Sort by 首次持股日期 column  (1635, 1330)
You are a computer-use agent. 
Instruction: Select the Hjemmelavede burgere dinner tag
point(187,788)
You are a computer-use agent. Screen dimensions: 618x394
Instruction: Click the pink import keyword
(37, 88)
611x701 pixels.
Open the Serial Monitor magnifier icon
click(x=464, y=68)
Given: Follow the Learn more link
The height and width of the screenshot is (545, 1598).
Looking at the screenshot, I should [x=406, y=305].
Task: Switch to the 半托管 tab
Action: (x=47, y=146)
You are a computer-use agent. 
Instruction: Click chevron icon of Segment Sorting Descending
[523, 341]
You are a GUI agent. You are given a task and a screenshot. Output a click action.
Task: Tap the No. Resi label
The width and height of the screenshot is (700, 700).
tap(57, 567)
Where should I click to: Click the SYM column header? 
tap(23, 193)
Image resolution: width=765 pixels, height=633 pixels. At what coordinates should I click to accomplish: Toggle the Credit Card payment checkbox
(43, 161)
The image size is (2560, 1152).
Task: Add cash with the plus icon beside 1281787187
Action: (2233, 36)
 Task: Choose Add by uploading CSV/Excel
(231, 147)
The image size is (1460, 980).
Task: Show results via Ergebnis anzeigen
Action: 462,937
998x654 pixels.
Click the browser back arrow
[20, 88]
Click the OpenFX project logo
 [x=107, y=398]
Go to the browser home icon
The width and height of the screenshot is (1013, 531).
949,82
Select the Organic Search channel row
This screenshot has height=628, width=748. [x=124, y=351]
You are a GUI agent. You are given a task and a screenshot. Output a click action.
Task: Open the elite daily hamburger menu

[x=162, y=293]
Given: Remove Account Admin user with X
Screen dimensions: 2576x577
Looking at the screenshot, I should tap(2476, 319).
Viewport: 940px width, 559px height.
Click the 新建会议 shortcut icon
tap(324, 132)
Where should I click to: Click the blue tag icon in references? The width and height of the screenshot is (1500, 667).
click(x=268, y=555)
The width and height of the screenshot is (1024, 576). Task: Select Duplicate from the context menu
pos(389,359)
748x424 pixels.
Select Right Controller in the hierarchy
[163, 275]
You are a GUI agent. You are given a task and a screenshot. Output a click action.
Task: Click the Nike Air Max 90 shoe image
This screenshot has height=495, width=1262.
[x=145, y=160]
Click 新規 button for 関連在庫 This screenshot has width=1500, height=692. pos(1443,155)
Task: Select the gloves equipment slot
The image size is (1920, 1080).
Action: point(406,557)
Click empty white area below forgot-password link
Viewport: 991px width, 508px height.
──────
What is needed:
Whenever a line in the data holds "link", copy that line.

Reply:
Given: Follow the Learn more link
Click empty white area below forgot-password link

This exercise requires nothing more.